**SOURCE EXTRACT:**
*** Block opens ***

Purpose: To study the immunopathology of experimental melanin-protein-induced uveitis in the Lewis rat.
Methods: Rats were immunized with bovine ocular melanin protein. The kinetics of experimental melanin-protein-induced uveitis was studied by clinical examination and immunopathology. Cellular and humoral responses were evaluated by lymphocyte proliferation, delayed-type hypersensitivity, and agglutination. After clinical disease subsided, recurrent experimental uveitis was induced with a low-dose footpad injection of lipopolysaccharide.

*** Block closes ***

**TASK A:**
Answer these questions about the uveitis abstract:
(i) In which animal was the uveitis studied?
(ii) What were the animals immunized with?
(iii) How was recurrent uveitis induced?
**TASK B:** Continue the uveitis abstract from where its text stops.

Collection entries
*** Block opens ***

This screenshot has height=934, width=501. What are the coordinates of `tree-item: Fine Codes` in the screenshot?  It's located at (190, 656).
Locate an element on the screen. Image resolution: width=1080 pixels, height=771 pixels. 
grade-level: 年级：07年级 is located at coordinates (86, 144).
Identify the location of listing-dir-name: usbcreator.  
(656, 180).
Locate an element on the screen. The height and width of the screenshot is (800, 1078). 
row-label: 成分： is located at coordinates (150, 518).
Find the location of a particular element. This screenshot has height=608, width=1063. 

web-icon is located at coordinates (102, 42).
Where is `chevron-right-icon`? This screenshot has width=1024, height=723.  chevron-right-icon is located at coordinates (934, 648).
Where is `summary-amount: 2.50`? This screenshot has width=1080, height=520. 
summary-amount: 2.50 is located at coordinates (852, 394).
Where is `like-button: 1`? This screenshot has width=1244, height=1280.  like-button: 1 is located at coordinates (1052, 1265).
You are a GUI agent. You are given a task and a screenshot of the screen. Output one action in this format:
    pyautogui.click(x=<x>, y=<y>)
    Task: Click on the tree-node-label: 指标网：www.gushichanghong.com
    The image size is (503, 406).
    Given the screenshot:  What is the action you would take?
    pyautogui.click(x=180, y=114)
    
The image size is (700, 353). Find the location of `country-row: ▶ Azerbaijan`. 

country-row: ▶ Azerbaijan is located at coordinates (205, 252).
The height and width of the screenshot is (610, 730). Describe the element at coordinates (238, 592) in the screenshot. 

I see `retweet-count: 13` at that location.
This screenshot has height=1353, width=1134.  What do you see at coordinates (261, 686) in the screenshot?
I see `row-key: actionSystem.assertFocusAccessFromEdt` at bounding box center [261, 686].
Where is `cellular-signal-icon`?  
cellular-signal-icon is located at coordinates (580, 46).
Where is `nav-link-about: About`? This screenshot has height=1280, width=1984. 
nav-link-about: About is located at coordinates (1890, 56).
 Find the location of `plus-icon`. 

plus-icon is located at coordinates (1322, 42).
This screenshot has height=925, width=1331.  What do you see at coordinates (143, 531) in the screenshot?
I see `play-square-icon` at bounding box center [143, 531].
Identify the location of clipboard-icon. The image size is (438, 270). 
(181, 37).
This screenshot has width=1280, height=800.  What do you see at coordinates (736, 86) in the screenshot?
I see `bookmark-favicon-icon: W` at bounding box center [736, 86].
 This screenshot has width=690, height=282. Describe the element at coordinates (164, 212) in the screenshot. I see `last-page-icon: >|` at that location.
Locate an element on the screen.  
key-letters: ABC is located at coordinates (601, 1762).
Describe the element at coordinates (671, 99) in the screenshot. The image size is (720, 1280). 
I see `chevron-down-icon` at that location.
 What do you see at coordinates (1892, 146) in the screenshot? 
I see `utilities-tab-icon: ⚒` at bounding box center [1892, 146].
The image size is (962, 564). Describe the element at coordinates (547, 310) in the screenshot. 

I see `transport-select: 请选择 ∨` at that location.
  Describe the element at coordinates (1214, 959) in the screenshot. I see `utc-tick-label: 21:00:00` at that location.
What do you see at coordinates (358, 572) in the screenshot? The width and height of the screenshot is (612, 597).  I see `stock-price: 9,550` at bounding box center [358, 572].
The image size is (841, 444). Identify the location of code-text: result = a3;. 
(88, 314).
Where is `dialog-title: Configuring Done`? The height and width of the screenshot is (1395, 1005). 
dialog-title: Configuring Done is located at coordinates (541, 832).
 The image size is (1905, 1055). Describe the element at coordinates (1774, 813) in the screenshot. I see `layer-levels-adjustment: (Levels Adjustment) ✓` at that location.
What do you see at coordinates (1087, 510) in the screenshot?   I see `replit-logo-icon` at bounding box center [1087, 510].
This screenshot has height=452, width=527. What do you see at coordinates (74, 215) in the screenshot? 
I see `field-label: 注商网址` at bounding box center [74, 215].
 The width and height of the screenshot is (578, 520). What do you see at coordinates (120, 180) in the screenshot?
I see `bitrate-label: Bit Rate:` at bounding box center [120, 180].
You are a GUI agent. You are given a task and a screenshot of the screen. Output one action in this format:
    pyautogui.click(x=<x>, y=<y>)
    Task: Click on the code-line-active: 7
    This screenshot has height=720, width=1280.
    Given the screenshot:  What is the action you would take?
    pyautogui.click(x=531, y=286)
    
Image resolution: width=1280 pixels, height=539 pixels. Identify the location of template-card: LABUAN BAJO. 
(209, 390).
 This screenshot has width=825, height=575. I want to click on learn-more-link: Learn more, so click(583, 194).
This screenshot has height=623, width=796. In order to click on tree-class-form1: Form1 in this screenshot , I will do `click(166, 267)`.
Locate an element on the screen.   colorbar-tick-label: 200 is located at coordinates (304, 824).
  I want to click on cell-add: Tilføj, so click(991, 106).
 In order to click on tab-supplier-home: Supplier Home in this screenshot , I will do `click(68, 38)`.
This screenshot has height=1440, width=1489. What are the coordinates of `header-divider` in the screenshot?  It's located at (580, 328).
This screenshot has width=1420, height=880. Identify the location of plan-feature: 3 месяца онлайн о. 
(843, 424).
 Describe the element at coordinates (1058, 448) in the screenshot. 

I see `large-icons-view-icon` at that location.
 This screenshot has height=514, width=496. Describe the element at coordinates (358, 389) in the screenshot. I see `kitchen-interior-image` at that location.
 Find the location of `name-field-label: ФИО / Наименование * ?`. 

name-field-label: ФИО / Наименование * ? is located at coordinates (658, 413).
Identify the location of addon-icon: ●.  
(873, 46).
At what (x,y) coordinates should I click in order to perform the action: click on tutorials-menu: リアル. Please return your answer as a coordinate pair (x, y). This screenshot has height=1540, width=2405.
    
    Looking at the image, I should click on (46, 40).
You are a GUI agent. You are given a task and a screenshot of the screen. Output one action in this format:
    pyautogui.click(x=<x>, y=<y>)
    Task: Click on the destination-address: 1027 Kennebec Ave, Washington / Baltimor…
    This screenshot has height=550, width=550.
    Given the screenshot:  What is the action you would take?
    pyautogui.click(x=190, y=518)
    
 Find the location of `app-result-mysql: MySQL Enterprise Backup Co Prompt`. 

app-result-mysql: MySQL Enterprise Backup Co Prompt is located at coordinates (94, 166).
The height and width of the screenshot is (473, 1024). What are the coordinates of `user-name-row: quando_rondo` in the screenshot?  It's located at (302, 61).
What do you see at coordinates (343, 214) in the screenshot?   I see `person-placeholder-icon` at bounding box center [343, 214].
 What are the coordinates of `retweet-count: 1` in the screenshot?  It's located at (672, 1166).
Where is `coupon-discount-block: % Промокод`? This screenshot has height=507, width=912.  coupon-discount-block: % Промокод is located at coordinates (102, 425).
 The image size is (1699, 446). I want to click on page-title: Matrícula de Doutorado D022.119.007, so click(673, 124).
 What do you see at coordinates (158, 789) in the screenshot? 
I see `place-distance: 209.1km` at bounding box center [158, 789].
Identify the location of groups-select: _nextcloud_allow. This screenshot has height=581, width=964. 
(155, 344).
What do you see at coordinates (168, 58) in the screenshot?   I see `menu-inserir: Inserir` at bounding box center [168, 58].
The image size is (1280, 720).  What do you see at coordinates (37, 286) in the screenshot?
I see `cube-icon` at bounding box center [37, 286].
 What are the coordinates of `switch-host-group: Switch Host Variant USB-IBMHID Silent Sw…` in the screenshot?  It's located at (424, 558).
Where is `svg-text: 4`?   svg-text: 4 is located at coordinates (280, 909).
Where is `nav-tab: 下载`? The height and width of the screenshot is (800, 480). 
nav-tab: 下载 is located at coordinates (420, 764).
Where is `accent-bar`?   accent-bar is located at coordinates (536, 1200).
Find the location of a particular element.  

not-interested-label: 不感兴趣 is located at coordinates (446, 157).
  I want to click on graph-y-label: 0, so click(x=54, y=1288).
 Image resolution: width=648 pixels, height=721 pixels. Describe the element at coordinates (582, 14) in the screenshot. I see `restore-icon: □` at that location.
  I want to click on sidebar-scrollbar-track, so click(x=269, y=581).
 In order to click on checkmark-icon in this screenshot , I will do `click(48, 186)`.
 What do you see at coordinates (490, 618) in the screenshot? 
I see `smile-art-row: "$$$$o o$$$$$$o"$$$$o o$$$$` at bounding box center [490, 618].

*** Block closes ***

**TASK ANSWER A:**
(i) The Lewis rat.
(ii) Bovine ocular melanin protein.
(iii) With a low-dose footpad injection of lipopolysaccharide, after clinical disease subsided.

**TASK ANSWER B:**
Results: Experimental melanin-protein-induced uveitis was characterized by bilateral uveal infiltration mainly with lymphocytes and monocytes. Delayed-type hypersensitivity, lymphocyte proliferation, and agglutination to bovine ocular melanin protein were positive. Expressions of major histocompatibility complex class II and intercellular adhesion molecule-1 were observed before ocular infiltration. The predominantly infiltrating cells were CD4+ lymphocytes. Experimental melanin-protein-induced uveitis subsided within 1 month, spontaneously recurred within 1 week in approximately one quarter of the rats, and was inducible in most rats with 5 micrograms of lipopolysaccharide confirmed by histopathology.
Conclusions: Experimental melanin-protein-induced uveitis is a T-cell-mediated autoimmune uveitis, resembling noninfectious recurrent iridocyclitis and choroiditis in humans.